The extraordinary news that Korean scientists have used cloning to produce stem cell lines, and that in the UK we have our own first cloned embryos, should focus our minds afresh on what may prove to be the biggest issue of the 21st century. In Britain, parliamentarians and judges have been drawn into the fray; bioethics played a big role in the US presidential election too, and even the UN has been forced to consider the ethics of biotechnology.

The crux of the issue is that whereas so-called “adult” stem cells are abundant, and are already being used to cure dozens of diseases, embryo stem cells can only be had by killing the embryo. Inevitably, this raises ethical questions – all the more because, while scientists have hyped their promise, the more honest among them admit that its fulfilment is far down the road.

The debate is not black and white. Even among those who believe we should use embryonic stem cells for research, there is an argument over whether we should get them from “spare” embryos from in-vitro fertilisation, or go further and create in-vitro embryos specifically for this purpose. Or should we go so far as to clone embryos for research – “therapeutic cloning”? But while these arguments are live all over the world, one person’s mind appears to be made up. Tony Blair wants the Brave New World of embryo research and cloning to begin in Britain. And, as the election has demonstrated, not one of the major parties has so far had the courage to try to stop him.

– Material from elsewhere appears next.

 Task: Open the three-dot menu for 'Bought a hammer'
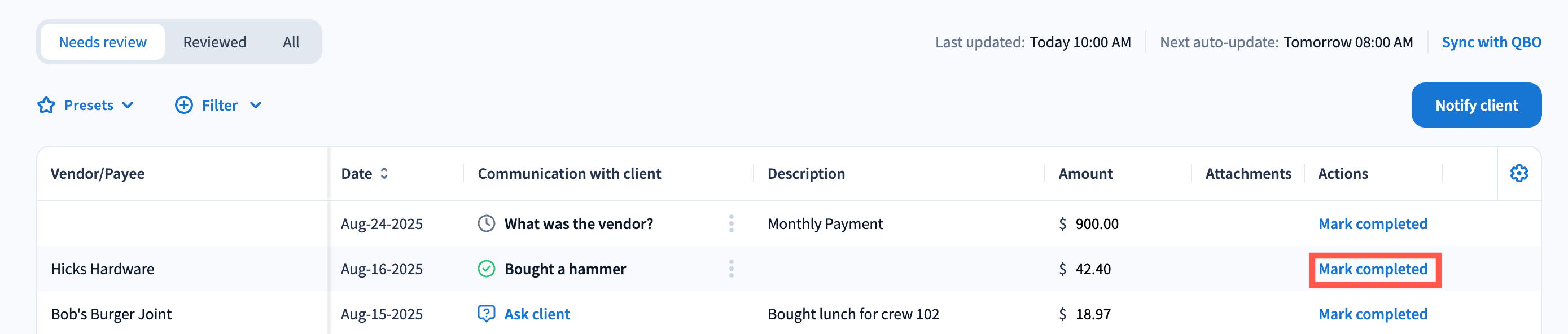tap(731, 269)
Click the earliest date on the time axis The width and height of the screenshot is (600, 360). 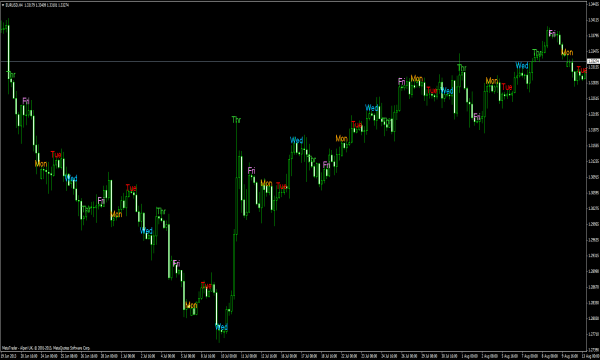(x=8, y=356)
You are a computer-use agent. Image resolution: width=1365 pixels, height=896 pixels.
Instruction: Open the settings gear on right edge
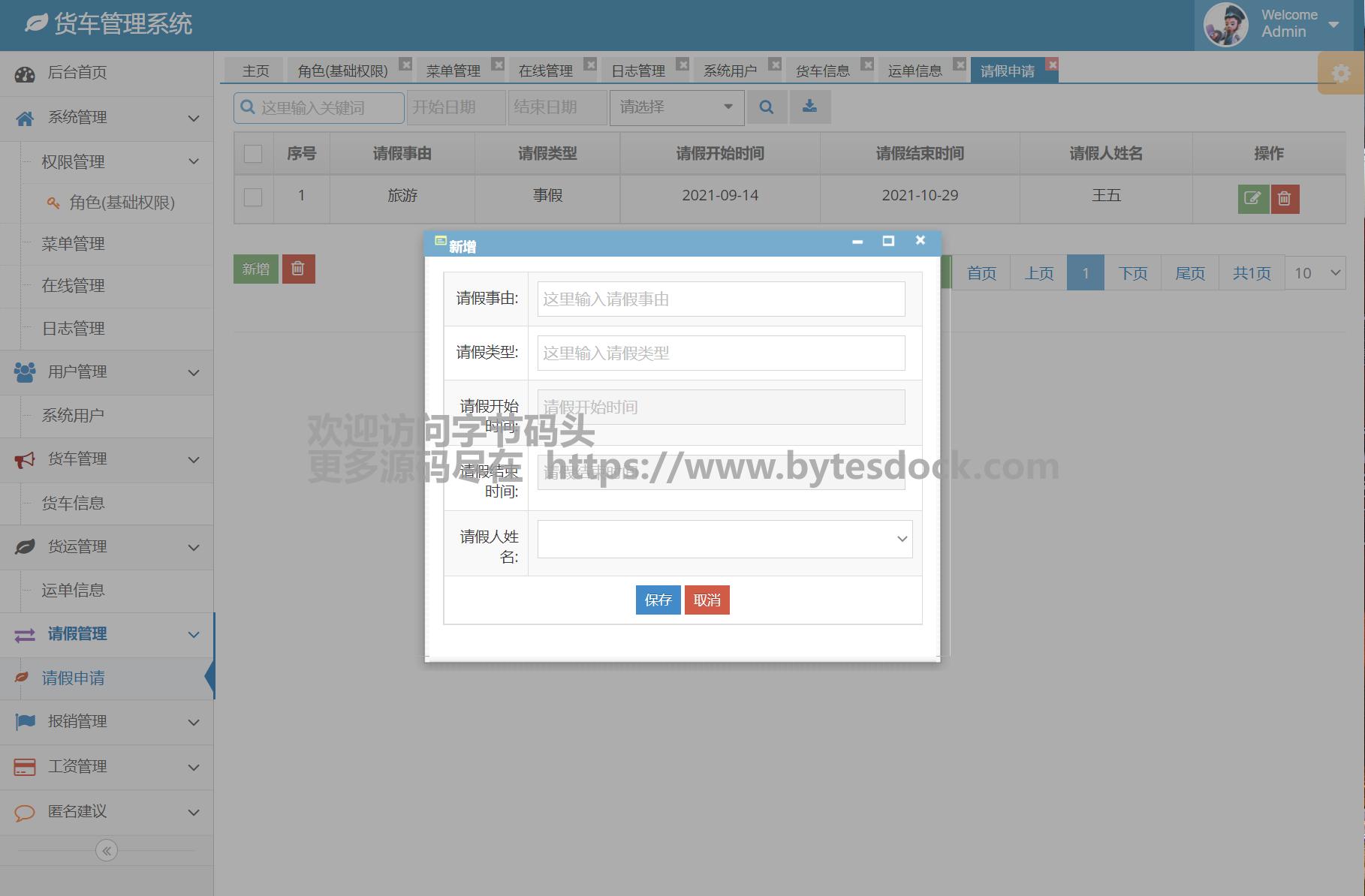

All the options – using “spares”, and creating and cloning embryos for research – are legal in the UK.

Last autumn, I was in London for a conference on cloning. It brought together people as diverse as Brigitte Boisselier of the Raelian flying-saucer-cult, which claims to have cloned babies, and Mary Warnock, godmother of British biotech policy. The audience thought Mme Boisselier eloquent but loopy, little guessing that her argument for baby cloning would soon be echoed by the Commons science and technology committee.

The rot started in the 1980s, when Warnock’s committee of inquiry came down by a whisker (9-7) in favour of making embryos for research. That narrow vote was one of many lost opportunities. The decision sparked a nationwide debate which convulsed the parliamentary process, and a bill sponsored by Enoch Powell was set to win a big majority to ban all research on embryos – until it was derailed by procedural moves.

Margaret Thatcher finally forced through her own law by offering a free vote on its central clause, set up the Human Fertilisation and Embryology Authority (HFEA) to regulate the world’s first jurisdiction to sanction the creation of human life for the sole purpose of its experimental destruction. This practice is outlawed by the world’s first bioethics treaty, the European convention on human rights and biomedicine (the Oviedo convention in 1997). Unsurprisingly, the UK has refused to sign.

There is a case for permitting some research on embryo stem cells, and the US has led the way by funding work on existing cell-lines but not encouraging the destruction of fresh embryos. This compromise policy has been copied by Germany, and has come close to being adopted by the European commission. But in a spirit of bipartisan, insouciant, moral blindness, Blair has taken Thatcher’s policy to new heights by pressing cloning as a means of mass-manufacturing embryos to generate the stem cells. This appalling practice must cease, as conscientious people from left and right, the religious and secular, east and west, have made plain.

The UK is out on a moral limb. It is the only major western nation to take this position. The cloning news from Newcastle comes from experiments licensed by the HFEA; the UK is the only major western nation that would formally sanction anything of the kind. If Professor Alison Murdoch had done her experiments in Canada, she could face five years’ imprisonment; if in France, seven years. Such experiments are illegal in Australia, too, and in liberal Norway, and Switzerland, centre of the European drug industry. While there are other states with pro-cloning policies (notably China and Singapore), among western democracies the UK is all but alone. The Germans, who know a thing or two about unethical science, banned all human cloning back in 1990.